Sœur Pacelli vit maintenant dans l’espace divin, l’Odyssée de sa raison d’être, comme l’écrivait Pierre Marie Varenne. Elle vient de passer du souviens-toi que tu es poussière à souviens-toi que tu es éternel. Toi qui es terre, né de la terre, tu montes maintenant au ciel avec le Christ (saint Grégoire le Grand). Se réalise pour elle cette finale d’une prière eucharistique : permets que nous ayons part à la vie éternelle et que nous chantions tes louanges.

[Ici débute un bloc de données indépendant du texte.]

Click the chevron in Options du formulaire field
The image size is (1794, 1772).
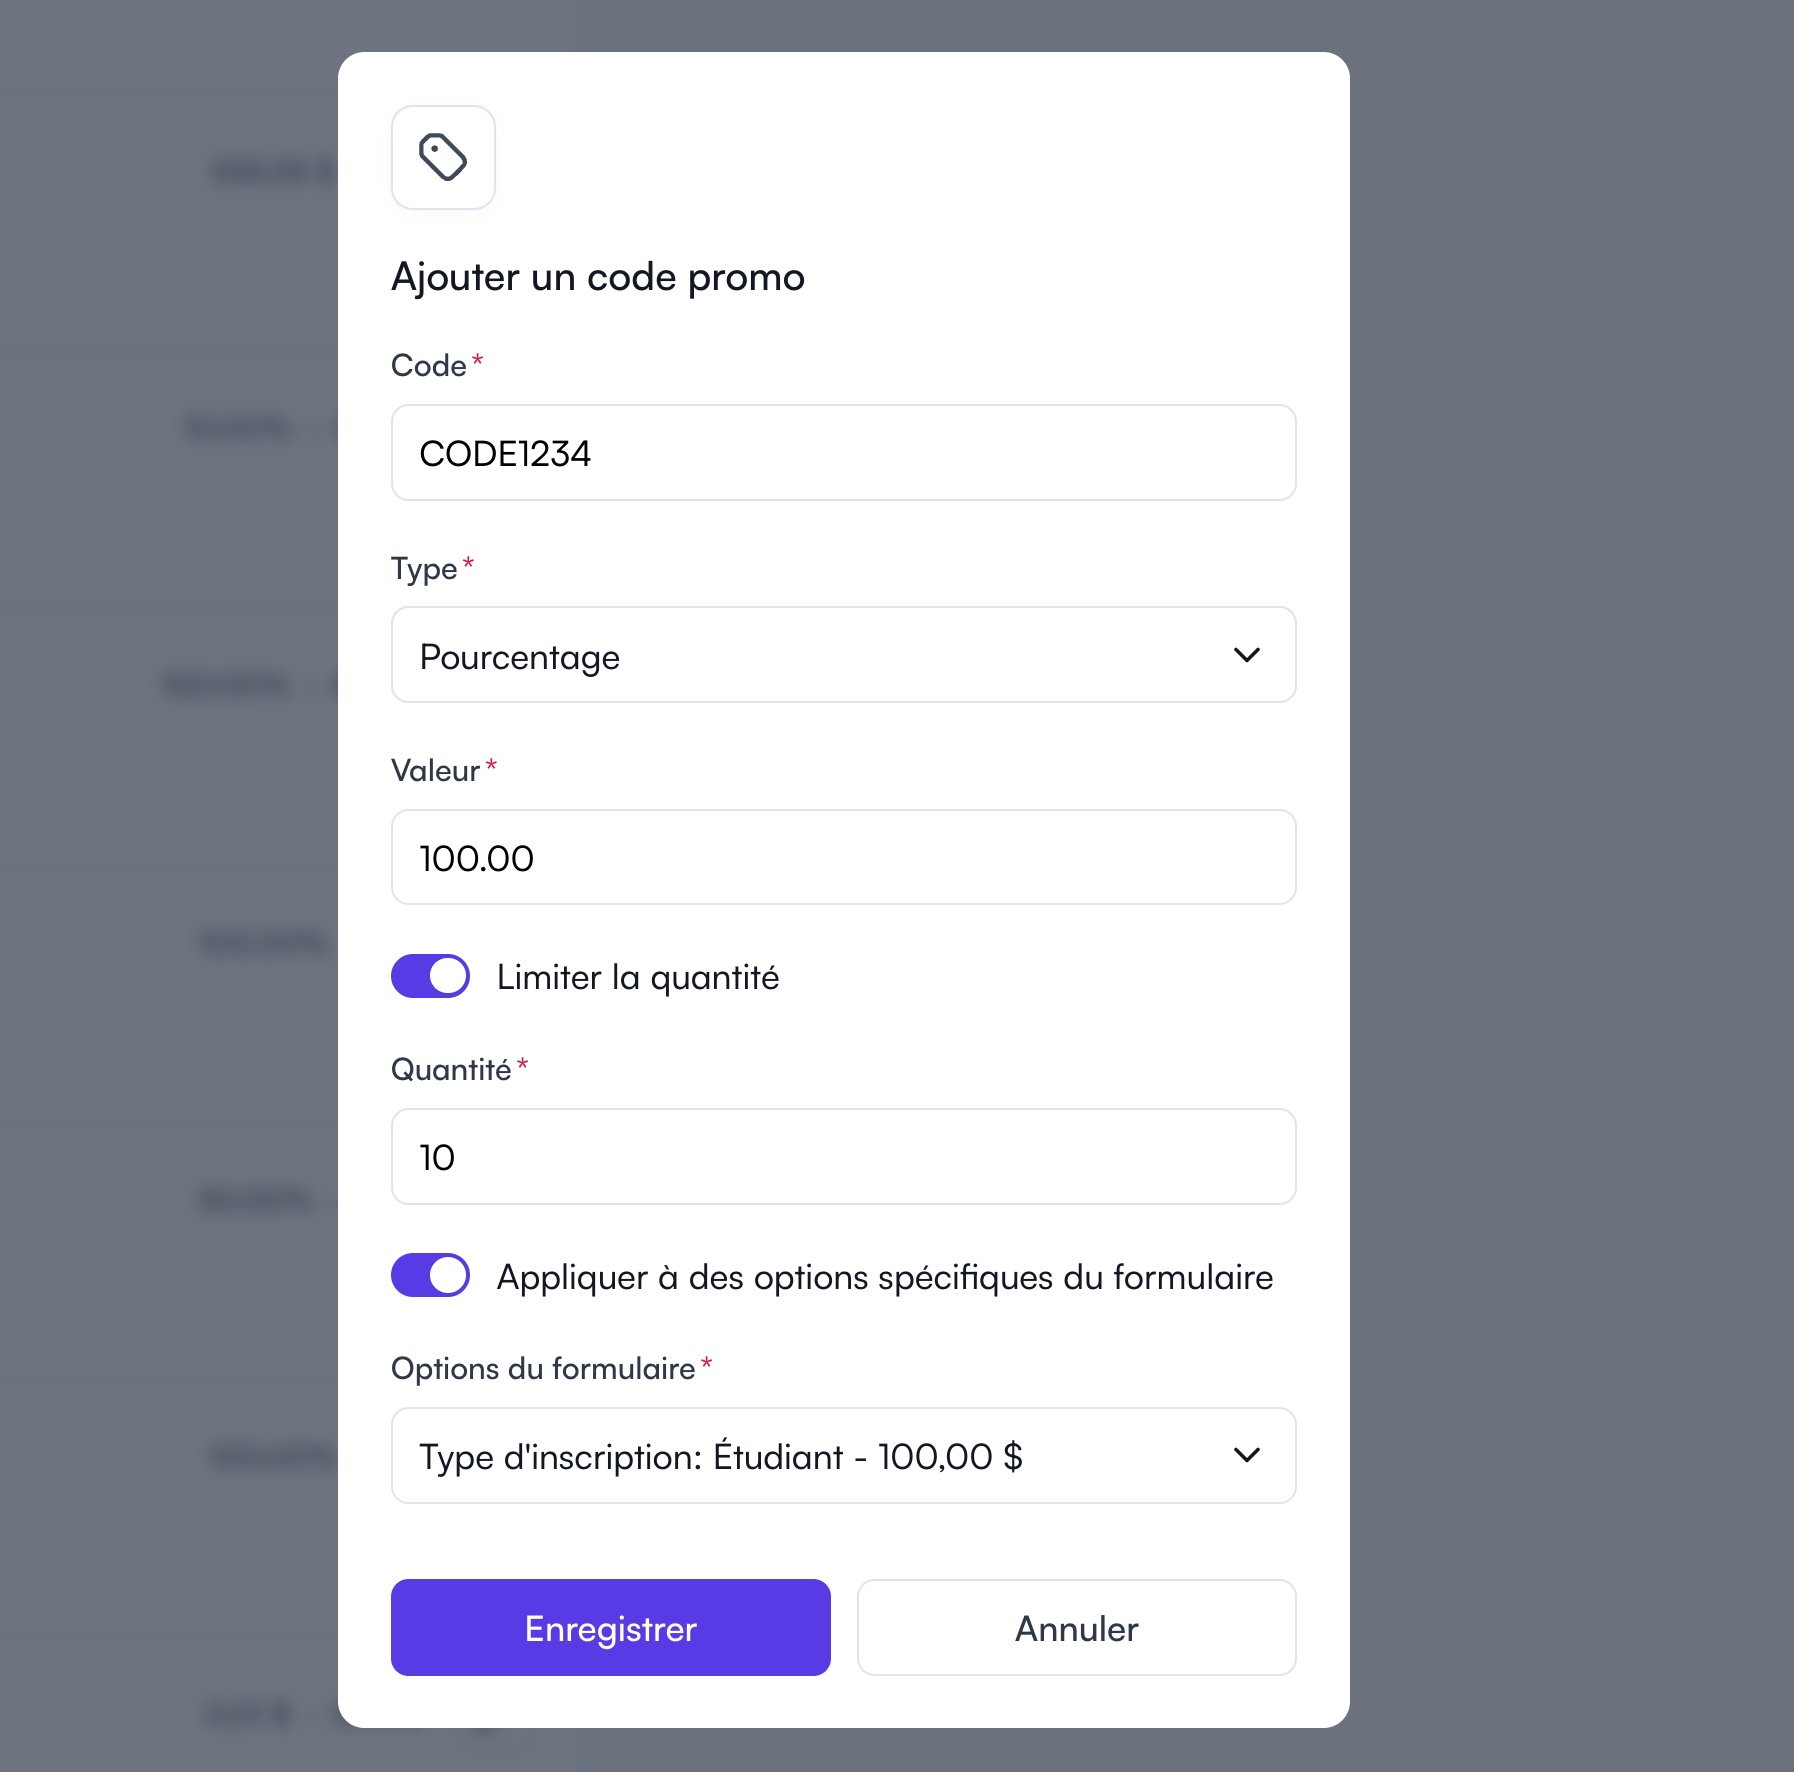point(1246,1455)
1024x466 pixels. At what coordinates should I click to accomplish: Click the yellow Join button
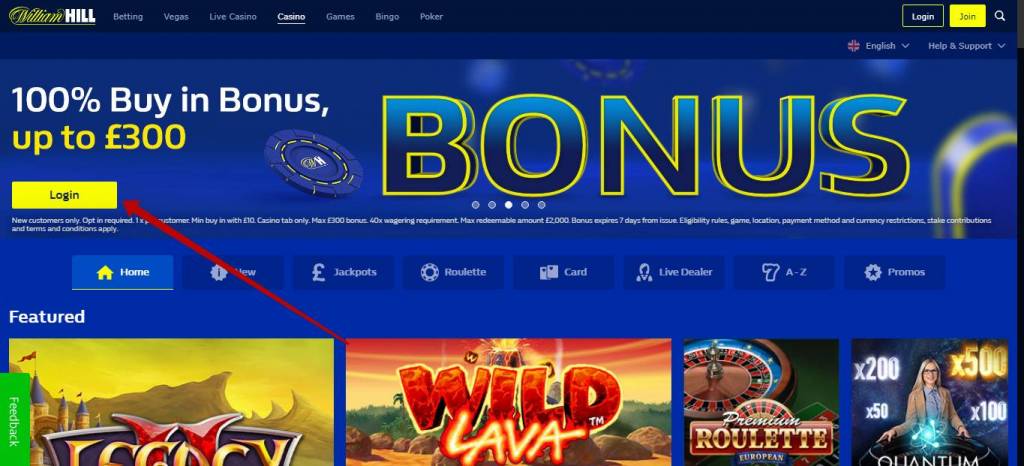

Se termine une vie épiphanie de Dieu. Épiphanie fraternelle à travers ses nombreux contacts. Épiphanie de miséricorde dans le regard qu’elle posait sur les gens qu’elle savait accueillir. Elle s’est appliqué cette recommandation du prophète Isaïe : ne brise pas le roseau froissé, n'éteint pas la mèche qui faiblit. Épiphanie d'une disciple de l'Étoile, selon l’expression très belle de frère Christophe de Tibhirine, qui a guidé toute sa vie. Épiphanie d'une vie offrande depuis ce jour où prosternée devant l'autel, elle se donnait au Dieu de sa foi. Épiphanie d’une vie communautaire consacrée au service d’en haut, celui de l’eucharistie et du service d’en bas, celui du lavement des pieds, respectant ainsi le testament de Jésus. Désormais et pour toujours, sœur Pacelli est une « femme nouvelle », appelée à chanter un chant nouveau (Ps 149.1), Père, je proclame ta louange.
Je termine par ces mots d’un auteur inconnu. Un jour le Grand Jardinier me confia une plante d’une qualité très rare, et très belle. Je reviendrai la chercher, dit-il. Soigne-la bien, en la gardant pour moi. J’en ai pris soin, et la plante a grandi, elle a donné une fleur aux couleurs rayonnantes, belle et fraîche, comme l’aurore au printemps. […] De toutes les fleurs, elle était la plus glorieuse, son parfum, son aspect étaient merveilleux […]. Il est venu, un jour, me demander la jolie plante […] Si elle reste, me dit-il, dans ce sol, elle va perdre sa splendeur. Je veux la transplanter dans mon jardin là-haut. […] où les fleurs ne se fanent pas. Et il me dit : cette plante, c’est toi.
Pour cette plante, cette petite plante, dirait Claire d’Assise, devenons eucharistie. AMEN.